Traces d’été – Oser Vilar.

Comment faire entendre les textes de Jean Vilar (correspondance avec sa femme, notes de mise en scène et de tournée, extrait du Memento…) et les rendre vivants aujourd’hui ? Tel est le pari réussi du metteur en scène Stanislas Roquette et de l’acteur Stanislas Siwiorek dans «La machine de l’Homme» présenté à la Maison Jean Vilar au cours du dernier Festival d’Avignon.

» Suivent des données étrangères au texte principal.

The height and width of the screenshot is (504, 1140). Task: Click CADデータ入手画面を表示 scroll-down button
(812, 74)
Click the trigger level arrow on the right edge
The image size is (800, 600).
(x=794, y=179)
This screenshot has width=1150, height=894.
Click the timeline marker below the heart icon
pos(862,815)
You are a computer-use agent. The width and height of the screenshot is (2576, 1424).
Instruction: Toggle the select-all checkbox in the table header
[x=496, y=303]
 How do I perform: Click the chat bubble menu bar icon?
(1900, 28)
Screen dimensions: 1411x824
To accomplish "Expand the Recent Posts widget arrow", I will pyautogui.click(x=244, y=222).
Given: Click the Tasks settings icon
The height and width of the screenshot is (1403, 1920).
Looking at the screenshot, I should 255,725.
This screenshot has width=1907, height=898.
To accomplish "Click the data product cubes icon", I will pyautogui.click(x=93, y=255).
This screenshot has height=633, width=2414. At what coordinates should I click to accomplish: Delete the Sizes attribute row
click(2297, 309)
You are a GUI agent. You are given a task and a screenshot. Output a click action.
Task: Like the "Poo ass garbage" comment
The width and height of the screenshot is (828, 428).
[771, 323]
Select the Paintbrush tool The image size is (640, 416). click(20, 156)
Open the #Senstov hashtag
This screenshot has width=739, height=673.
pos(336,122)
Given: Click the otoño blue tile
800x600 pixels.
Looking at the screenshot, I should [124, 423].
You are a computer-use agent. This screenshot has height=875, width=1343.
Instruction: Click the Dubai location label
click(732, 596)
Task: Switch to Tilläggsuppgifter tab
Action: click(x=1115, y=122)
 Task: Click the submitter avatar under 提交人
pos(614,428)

Isoler Vilar dans une chambre, le montrer seul face à lui-même s’avère une porte d’entrée intéressante pour éloigner le spectateur de l’homme public et le faire pénétrer dans ses pensées, dans ses rêves et dans ses souvenirs. Cet isolement paraît d’ailleurs indispensable à Vilar, notamment lorsque les premières paroles du spectacle rappellent les contraintes matérielles imposées au patron du Théâtre National Populaire. Il se remémore certains articles absurdes de son cahier des charges comme s’il voulait s’en détacher. D’ailleurs, dès son entrée en scène, Stanislas Siwiorek éprouve très vite le besoin de quitter son costume, sa carapace, pour pouvoir se livrer. L’intimité de Vilar apparaît aussitôt à travers les extraits de sa correspondance avec sa femme à qui il ne cesse de témoigner fidélité et amour. Mais aussitôt le chef d’orchestre Stanislas Roquette nous donne à entendre Vilar lisant l’éloge de l’infidélité revendiquée par le Don Juan de Molière. Ces propos contrastent. Que faut-il alors comprendre de cette contradiction ? Douter de sa sincérité ou plutôt comprendre qu’incarner Don Juan était un moyen pour Vilar de parvenir à une libération intérieure ? Plus le spectacle avance, plus Vilar semble faire corps avec Don Juan. Alors que l’un résiste à toute croyance, l’autre résiste à toute idéologie. Ainsi la scène de séduction avec Charlotte souligne la réussite des projets de Don Juan ; mais ne marque-t-elle pas aussi une satisfaction et une victoire pour Vilar qui, épuisé après tant d’efforts, semble parvenu par le jeu théâtral à un état de grâce, état musicalement bien rendu par le 22ème quatuor à cordes de Mozart.

(photo-dr)

La métamorphose de Jean Vilar s’accompagne d’une transformation du décor : le lit se met à devenir tréteau, puis tombeau du Commandeur. Il nous fait voyager dans les pays de l’Est, où Vilar était parti en tournée. On imagine alors une immense salle de réception mondaine où Vilar éprouvait de grandes difficultés à communiquer jusqu’à ressentir une profonde solitude. La fuite semble l’unique solution et la couverture du lit constitue son seul bagage (sa seule protection), qu’il porte sur ses épaules, comme s’il voulait préserver tout ce qu’il a bâti, c’est-à-dire le théâtre.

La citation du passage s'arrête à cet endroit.